A suo parere l'Italia è pronta a cogliere l'opportunità del piano europeo per l'economia sociale?

Manca il vero coinvolgimento del Terzo settore, le amministrazioni non sanno di cosa si parla quando si dice coprogettazione o coprogrammazione, oppure non hanno il coraggio di coinvolgere questo mondo pensando di fare chissà quale concessione al Terzo settore ma poi non si preoccupano di controllare concessioni milionarie, come ad esempio nel caso di Autostrade.

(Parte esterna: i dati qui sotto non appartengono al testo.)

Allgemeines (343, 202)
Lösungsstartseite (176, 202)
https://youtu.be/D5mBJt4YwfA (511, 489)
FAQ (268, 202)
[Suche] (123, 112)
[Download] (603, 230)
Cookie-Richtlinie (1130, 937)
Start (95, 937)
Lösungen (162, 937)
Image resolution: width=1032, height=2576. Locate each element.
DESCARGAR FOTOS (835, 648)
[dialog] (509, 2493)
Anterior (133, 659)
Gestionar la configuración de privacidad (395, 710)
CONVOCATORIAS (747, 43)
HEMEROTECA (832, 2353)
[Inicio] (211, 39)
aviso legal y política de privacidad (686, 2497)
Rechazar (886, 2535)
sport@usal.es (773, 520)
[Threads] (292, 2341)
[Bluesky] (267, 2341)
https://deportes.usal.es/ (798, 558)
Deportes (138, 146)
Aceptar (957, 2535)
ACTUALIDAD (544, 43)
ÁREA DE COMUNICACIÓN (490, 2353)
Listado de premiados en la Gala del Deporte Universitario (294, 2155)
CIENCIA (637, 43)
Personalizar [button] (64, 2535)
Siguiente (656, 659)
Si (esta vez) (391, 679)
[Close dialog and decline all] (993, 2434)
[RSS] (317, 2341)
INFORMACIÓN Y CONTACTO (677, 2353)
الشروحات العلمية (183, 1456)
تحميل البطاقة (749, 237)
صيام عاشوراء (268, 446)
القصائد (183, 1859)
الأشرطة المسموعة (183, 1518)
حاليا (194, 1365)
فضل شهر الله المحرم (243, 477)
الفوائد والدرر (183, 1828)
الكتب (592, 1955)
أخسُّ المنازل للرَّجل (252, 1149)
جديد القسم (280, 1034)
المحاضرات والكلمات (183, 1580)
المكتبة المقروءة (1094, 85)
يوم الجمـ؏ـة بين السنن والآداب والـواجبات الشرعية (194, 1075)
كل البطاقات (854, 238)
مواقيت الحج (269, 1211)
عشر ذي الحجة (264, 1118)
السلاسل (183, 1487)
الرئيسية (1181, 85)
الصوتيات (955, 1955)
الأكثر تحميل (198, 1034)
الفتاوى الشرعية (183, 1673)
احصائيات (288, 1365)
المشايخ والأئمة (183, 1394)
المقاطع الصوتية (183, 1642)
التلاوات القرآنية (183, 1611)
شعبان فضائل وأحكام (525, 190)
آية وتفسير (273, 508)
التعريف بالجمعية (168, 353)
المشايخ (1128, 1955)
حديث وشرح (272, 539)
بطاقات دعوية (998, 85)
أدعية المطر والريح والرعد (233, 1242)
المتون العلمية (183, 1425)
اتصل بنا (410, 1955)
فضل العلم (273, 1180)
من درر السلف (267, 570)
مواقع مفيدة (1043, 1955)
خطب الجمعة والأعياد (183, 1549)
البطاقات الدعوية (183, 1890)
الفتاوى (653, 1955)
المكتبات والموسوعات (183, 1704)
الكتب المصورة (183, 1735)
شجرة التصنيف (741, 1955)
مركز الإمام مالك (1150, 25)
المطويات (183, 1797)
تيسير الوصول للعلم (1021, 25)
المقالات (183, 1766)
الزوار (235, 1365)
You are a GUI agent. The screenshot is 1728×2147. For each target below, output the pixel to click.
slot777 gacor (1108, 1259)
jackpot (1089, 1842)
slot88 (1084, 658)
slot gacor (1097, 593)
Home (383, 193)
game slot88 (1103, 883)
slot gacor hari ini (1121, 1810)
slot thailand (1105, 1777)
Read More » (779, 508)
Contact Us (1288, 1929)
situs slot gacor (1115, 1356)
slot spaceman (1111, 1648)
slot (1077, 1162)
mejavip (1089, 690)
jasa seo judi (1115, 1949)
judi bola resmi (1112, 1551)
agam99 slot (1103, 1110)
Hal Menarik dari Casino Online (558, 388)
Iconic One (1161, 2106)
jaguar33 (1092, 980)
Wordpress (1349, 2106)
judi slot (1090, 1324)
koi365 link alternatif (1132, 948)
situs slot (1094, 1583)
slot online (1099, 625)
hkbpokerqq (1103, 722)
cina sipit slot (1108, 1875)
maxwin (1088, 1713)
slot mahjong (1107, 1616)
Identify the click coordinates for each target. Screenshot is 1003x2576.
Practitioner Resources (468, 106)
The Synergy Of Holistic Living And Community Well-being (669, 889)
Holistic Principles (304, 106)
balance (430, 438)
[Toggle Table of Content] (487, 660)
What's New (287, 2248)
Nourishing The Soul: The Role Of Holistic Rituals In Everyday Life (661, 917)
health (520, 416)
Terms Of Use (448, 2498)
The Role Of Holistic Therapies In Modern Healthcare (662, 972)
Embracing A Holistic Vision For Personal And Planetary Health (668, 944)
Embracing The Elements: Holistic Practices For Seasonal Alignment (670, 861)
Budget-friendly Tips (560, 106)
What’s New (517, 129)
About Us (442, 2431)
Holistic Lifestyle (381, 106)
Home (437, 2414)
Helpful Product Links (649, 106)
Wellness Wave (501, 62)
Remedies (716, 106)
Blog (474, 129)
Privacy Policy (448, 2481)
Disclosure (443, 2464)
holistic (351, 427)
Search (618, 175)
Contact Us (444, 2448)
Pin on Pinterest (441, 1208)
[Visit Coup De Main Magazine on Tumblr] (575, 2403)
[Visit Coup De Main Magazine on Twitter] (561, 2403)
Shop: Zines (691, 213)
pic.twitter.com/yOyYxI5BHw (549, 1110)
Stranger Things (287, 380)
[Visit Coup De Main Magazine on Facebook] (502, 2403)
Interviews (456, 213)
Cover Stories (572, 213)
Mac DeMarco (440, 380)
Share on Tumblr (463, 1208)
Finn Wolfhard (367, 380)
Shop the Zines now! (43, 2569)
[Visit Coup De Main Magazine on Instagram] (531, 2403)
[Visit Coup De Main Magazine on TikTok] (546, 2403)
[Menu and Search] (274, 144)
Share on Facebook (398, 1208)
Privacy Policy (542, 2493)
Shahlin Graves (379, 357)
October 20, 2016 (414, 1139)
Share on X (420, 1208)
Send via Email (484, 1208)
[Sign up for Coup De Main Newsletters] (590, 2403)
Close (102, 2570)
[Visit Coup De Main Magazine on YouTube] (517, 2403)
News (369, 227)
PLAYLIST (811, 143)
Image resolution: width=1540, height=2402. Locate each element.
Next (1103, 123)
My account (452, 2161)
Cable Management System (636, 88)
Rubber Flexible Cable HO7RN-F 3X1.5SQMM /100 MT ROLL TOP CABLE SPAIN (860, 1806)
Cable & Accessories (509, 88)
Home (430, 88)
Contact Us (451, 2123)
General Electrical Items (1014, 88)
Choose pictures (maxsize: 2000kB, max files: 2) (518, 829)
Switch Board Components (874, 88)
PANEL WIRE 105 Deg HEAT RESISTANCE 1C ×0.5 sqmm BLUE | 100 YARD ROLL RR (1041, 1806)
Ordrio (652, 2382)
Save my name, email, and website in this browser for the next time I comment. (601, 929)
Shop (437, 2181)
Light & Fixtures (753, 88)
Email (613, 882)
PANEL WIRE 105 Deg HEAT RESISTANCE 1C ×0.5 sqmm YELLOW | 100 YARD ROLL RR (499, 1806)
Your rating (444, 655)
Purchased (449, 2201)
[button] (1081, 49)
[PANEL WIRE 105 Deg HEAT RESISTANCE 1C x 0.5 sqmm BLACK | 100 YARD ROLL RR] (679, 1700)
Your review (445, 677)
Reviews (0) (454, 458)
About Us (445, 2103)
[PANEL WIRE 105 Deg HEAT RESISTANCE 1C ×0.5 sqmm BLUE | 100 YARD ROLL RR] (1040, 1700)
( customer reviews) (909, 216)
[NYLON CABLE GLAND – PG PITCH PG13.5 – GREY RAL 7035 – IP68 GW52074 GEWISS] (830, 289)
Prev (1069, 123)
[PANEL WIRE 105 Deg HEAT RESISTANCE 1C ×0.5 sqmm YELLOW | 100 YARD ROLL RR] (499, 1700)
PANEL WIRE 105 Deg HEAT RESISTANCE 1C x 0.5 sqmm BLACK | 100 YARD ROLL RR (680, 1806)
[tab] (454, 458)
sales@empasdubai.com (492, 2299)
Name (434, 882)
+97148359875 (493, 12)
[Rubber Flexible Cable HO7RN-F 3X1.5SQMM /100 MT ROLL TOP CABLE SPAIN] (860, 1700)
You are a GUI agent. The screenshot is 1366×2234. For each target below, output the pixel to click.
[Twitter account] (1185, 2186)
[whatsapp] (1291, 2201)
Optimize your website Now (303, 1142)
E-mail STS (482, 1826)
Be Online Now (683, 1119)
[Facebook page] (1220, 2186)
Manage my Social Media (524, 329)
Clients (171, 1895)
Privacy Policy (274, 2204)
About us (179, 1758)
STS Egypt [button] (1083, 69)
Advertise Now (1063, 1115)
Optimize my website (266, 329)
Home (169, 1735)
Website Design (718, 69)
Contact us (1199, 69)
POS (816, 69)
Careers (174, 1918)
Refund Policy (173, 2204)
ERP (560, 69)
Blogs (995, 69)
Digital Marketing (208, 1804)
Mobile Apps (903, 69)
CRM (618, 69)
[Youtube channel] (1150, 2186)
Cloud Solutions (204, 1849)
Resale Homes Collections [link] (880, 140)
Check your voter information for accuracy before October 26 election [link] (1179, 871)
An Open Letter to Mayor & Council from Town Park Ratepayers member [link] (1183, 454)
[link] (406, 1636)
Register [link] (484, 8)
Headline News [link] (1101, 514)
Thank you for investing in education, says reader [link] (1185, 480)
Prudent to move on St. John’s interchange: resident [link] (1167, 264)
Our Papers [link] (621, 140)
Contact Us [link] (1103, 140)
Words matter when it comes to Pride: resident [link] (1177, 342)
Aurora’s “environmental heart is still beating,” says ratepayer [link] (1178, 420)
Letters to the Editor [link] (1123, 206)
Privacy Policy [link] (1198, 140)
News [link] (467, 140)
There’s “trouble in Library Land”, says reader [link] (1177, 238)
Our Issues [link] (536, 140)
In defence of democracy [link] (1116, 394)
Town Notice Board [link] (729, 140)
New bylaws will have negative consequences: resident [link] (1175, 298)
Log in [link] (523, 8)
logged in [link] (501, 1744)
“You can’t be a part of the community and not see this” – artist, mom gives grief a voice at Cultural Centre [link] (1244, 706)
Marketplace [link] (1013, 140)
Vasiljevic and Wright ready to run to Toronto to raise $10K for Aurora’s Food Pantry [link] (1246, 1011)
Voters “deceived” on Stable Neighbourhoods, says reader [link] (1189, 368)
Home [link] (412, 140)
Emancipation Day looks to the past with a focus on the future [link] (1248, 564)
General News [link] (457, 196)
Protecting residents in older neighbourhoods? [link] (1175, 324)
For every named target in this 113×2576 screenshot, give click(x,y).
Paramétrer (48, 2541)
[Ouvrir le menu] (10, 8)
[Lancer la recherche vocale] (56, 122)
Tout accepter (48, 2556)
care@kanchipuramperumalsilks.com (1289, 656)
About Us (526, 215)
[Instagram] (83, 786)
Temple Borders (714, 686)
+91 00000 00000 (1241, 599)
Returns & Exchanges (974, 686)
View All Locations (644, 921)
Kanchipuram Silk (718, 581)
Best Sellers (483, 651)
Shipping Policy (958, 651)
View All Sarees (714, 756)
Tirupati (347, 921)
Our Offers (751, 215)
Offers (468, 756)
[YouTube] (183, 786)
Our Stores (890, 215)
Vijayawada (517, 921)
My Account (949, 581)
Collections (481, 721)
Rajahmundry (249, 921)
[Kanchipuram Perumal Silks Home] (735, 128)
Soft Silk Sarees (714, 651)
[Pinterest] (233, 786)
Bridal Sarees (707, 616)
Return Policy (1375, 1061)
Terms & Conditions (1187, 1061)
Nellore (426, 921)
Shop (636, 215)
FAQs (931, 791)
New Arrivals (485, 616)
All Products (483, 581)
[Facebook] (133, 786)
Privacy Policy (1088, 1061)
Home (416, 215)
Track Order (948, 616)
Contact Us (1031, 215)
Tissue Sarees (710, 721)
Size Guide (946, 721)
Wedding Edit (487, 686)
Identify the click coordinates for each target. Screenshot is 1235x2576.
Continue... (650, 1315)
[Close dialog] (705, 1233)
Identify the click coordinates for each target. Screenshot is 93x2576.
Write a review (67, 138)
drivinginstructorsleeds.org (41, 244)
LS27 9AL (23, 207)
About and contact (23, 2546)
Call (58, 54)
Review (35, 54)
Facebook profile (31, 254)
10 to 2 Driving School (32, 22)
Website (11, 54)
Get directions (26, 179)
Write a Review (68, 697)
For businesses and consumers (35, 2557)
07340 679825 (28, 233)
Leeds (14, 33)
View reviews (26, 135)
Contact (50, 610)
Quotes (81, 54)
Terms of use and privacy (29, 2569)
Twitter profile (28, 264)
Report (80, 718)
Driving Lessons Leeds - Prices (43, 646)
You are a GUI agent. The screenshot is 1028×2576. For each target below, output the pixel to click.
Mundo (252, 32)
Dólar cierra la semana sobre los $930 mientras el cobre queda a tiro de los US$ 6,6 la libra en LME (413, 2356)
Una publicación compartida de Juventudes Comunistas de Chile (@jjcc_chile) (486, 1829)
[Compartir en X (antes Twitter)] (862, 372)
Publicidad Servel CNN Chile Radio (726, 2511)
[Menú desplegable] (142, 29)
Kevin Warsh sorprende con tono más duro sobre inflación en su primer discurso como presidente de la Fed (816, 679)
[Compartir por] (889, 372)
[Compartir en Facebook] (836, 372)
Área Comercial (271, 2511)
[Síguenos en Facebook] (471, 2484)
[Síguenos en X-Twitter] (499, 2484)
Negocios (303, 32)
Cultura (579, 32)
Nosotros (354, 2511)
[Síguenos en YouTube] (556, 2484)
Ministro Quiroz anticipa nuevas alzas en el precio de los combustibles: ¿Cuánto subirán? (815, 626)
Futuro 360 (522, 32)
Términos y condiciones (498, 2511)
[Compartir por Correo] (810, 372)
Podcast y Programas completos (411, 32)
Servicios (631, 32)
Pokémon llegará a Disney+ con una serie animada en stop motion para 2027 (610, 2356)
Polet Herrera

Questa è una triste realtà, nonostante gli obiettivi ambiziosi del PNRR. Ci sono alcuni punti ben orientati, specie sulle politiche attive, e in parte nella legge di bilancio, soprattutto dove si comincia a riparlare di livelli essenziali delle prestazioni, ma serve capire come, una volta finiti i fondi, si radicherà ovunque una infrastrutturazione sociale che sani tante profonde disparità, anche territoriali. Per esempio bisognerebbe investire sulla scuola, che oggi rischia di essere sempre più selettiva e ha perso la sua vocazione primaria di combattere le diseguaglianze, come è successo negli anni del boom economico. Ma bisogna investire più in generale sul nostro sistema di istruzione che significa anche implementare la formazione professionale, sconosciuta in tante regioni d’Italia, e prevedere anche una formazione permanente come strumento di garanzia per chi oggi lavora ma domani rischia di non lavorare più, in un mercato del lavoro in rapida evoluzione. Si tratta di cambiare paradigma, e credo che in questo senso dobbiamo trarre degli insegnamenti da questa pandemia, abbandonando un modello consumistico e impegnandoci per la produzione di beni a impatto ambientale zero e forieri di nuova occupazione, come la cultura, la storia, il patrimonio paesaggistico, la ricreazione e lo sport sociale, con la certezza che una nuova economia della cura farà crescere il paese perché cresce ogni persona.